Transcribe without alteration the portion of the data that begins with the line containing "Open Aantal dropdown for Groen pumps" and ends with the line containing "coord(212,21)", including both of those lines.

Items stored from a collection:
↓

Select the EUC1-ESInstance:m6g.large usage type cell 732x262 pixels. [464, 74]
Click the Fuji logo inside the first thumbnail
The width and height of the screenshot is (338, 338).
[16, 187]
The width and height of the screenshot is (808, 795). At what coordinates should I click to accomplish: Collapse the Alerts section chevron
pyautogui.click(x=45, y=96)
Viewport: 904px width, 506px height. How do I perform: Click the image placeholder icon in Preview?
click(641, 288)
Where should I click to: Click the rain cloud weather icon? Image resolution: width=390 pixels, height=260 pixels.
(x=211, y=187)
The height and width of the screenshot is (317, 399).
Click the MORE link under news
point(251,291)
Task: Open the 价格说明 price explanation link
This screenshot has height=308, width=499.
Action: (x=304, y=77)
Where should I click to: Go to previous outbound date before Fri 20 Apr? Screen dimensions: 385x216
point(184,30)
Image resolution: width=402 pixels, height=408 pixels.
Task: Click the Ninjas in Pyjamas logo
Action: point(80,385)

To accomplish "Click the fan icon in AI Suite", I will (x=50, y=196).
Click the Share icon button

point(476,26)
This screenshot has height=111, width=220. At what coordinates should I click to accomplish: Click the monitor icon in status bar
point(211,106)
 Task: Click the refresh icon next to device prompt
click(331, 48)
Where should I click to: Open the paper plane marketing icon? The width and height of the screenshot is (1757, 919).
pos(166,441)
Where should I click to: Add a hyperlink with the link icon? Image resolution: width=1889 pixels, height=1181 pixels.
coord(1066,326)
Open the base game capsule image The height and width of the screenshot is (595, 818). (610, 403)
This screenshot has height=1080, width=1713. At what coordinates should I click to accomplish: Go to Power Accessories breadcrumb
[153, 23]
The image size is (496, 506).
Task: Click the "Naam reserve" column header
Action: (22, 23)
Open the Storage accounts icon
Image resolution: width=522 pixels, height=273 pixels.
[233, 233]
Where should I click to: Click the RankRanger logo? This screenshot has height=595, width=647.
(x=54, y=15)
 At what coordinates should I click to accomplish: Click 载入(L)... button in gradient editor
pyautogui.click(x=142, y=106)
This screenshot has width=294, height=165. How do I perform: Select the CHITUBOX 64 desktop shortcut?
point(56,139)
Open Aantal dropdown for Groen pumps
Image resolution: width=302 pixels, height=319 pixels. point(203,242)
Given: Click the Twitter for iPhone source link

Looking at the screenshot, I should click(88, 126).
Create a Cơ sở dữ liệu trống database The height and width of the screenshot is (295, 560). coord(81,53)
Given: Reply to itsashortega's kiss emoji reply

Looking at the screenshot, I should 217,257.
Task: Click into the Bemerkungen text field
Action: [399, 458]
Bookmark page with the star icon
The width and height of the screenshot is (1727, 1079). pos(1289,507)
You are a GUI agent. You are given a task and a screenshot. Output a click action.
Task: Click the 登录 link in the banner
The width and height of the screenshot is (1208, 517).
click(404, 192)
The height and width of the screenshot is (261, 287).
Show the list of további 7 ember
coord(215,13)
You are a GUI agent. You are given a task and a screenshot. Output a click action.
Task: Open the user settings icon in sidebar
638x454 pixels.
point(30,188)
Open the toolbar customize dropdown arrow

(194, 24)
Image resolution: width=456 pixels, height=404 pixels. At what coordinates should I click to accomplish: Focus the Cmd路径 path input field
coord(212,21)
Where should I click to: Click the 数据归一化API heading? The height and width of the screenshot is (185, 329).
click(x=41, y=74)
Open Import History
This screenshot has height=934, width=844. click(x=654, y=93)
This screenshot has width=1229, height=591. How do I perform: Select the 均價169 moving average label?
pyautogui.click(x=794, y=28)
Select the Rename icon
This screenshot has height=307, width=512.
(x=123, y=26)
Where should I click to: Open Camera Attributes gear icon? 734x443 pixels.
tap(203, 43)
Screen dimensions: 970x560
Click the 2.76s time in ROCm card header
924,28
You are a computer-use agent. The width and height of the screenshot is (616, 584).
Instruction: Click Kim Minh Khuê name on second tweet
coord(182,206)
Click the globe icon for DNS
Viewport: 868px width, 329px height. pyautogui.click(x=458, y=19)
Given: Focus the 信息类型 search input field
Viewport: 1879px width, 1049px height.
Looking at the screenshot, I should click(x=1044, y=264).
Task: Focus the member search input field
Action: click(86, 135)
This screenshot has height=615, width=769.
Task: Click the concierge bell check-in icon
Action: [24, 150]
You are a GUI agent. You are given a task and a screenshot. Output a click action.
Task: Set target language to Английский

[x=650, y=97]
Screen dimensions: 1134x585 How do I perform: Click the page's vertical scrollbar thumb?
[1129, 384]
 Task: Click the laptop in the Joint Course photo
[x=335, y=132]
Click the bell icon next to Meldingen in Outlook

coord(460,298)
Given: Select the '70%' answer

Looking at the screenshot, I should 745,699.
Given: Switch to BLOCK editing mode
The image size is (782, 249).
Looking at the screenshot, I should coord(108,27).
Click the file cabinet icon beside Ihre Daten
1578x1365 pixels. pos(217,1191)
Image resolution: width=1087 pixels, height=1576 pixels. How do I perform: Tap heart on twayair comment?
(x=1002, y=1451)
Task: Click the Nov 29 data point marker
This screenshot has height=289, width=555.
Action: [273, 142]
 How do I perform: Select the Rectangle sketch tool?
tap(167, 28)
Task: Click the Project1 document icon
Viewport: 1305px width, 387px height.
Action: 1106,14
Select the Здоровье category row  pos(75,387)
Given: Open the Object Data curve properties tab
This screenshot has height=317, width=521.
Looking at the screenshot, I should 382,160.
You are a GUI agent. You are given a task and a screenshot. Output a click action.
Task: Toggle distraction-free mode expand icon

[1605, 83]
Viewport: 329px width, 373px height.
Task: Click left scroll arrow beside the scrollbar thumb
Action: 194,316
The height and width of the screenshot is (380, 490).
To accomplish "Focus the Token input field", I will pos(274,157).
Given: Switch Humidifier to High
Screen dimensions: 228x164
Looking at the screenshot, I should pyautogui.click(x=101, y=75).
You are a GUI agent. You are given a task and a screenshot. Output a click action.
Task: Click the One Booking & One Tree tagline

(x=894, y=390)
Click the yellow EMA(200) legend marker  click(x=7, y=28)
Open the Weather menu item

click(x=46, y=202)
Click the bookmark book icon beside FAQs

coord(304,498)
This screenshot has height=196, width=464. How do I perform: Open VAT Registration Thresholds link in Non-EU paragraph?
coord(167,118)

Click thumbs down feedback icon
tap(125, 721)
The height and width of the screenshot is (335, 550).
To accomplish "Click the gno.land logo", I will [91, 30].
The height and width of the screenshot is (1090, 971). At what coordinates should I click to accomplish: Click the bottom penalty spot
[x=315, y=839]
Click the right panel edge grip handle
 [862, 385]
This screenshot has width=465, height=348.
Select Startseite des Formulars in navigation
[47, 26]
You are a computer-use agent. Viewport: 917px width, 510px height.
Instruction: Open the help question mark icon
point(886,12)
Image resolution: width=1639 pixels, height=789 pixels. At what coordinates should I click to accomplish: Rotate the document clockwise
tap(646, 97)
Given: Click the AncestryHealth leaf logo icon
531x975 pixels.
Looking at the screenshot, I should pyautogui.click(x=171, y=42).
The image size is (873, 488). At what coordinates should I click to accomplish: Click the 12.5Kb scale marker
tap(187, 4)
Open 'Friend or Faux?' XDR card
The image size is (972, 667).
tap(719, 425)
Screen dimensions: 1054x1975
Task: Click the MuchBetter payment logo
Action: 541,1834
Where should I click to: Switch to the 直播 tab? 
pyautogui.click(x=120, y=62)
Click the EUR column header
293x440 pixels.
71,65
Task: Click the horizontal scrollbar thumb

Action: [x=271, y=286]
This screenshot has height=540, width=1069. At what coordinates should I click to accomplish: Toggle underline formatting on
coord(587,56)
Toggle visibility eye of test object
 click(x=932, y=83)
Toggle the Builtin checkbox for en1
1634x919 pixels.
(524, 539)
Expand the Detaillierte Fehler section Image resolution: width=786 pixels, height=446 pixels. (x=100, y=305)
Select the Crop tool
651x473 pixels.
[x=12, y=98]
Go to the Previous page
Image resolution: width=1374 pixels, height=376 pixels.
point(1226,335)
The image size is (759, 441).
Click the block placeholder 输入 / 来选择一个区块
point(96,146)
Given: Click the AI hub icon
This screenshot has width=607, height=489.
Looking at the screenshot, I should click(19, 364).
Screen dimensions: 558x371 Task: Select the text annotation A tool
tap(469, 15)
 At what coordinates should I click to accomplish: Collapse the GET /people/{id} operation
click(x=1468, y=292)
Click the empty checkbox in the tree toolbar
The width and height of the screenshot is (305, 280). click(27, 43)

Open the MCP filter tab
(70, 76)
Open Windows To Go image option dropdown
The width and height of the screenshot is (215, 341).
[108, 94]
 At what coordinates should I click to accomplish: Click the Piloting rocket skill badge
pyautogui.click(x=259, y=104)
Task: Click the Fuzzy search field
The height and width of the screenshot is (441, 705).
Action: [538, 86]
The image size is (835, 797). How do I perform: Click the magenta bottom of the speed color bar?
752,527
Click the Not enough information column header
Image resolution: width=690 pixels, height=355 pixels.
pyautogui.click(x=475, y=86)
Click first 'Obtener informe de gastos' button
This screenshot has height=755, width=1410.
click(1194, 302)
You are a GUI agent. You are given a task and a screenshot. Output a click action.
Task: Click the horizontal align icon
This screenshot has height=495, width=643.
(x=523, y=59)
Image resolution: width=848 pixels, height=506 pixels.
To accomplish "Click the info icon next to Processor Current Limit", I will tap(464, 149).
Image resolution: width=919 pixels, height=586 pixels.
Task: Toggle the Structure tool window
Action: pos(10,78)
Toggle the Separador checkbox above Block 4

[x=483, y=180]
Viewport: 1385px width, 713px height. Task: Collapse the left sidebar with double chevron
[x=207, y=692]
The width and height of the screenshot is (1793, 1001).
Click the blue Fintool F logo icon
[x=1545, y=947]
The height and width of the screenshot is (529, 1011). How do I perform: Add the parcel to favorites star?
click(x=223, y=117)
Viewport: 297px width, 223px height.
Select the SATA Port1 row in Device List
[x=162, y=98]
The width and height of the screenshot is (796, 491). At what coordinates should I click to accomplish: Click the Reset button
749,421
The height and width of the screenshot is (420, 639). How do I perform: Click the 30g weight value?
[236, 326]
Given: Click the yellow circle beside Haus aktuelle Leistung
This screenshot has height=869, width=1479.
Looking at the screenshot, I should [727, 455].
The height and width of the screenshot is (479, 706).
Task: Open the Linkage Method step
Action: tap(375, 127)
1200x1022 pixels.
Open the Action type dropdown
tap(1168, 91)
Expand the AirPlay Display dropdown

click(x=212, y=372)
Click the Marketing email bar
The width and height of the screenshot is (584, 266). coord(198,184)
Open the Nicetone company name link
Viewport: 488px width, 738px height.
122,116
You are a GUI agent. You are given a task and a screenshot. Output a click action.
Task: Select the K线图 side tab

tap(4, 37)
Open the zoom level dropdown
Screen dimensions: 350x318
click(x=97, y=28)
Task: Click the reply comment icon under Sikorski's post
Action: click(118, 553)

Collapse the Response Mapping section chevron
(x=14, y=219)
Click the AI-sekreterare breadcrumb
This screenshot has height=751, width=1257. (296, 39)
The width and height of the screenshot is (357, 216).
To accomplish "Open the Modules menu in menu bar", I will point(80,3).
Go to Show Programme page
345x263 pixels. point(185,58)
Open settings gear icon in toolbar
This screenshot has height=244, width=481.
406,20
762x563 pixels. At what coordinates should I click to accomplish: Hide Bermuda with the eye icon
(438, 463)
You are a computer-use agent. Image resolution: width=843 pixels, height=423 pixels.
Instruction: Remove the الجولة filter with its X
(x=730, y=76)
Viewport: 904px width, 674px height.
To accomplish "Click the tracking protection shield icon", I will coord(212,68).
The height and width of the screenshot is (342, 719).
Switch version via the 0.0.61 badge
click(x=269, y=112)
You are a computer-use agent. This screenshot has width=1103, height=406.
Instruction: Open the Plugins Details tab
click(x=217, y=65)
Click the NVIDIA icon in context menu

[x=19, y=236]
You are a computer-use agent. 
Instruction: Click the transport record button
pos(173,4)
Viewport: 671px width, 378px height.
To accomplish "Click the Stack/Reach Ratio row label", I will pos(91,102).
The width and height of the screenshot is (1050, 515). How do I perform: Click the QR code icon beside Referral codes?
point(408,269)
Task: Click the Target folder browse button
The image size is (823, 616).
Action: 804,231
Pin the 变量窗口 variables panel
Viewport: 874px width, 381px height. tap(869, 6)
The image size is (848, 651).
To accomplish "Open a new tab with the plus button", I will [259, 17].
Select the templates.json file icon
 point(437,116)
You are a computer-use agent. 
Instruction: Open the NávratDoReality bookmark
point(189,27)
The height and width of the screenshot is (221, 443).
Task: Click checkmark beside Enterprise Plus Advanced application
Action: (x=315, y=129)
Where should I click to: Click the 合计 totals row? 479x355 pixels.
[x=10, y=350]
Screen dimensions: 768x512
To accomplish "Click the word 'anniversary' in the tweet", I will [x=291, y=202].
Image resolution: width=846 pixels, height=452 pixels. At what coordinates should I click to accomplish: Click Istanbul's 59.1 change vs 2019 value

↑

Problem solution:
Open Aantal dropdown for Groen pumps
Image resolution: width=302 pixels, height=319 pixels. point(203,242)
Given: Click the Twitter for iPhone source link

Looking at the screenshot, I should click(88, 126).
Create a Cơ sở dữ liệu trống database The height and width of the screenshot is (295, 560). coord(81,53)
Given: Reply to itsashortega's kiss emoji reply

Looking at the screenshot, I should 217,257.
Task: Click into the Bemerkungen text field
Action: [399, 458]
Bookmark page with the star icon
The width and height of the screenshot is (1727, 1079). pos(1289,507)
You are a GUI agent. You are given a task and a screenshot. Output a click action.
Task: Click the 登录 link in the banner
The width and height of the screenshot is (1208, 517).
click(404, 192)
The height and width of the screenshot is (261, 287).
Show the list of további 7 ember
coord(215,13)
You are a GUI agent. You are given a task and a screenshot. Output a click action.
Task: Open the user settings icon in sidebar
638x454 pixels.
point(30,188)
Open the toolbar customize dropdown arrow

(194, 24)
Image resolution: width=456 pixels, height=404 pixels. At what coordinates should I click to accomplish: Focus the Cmd路径 path input field
coord(212,21)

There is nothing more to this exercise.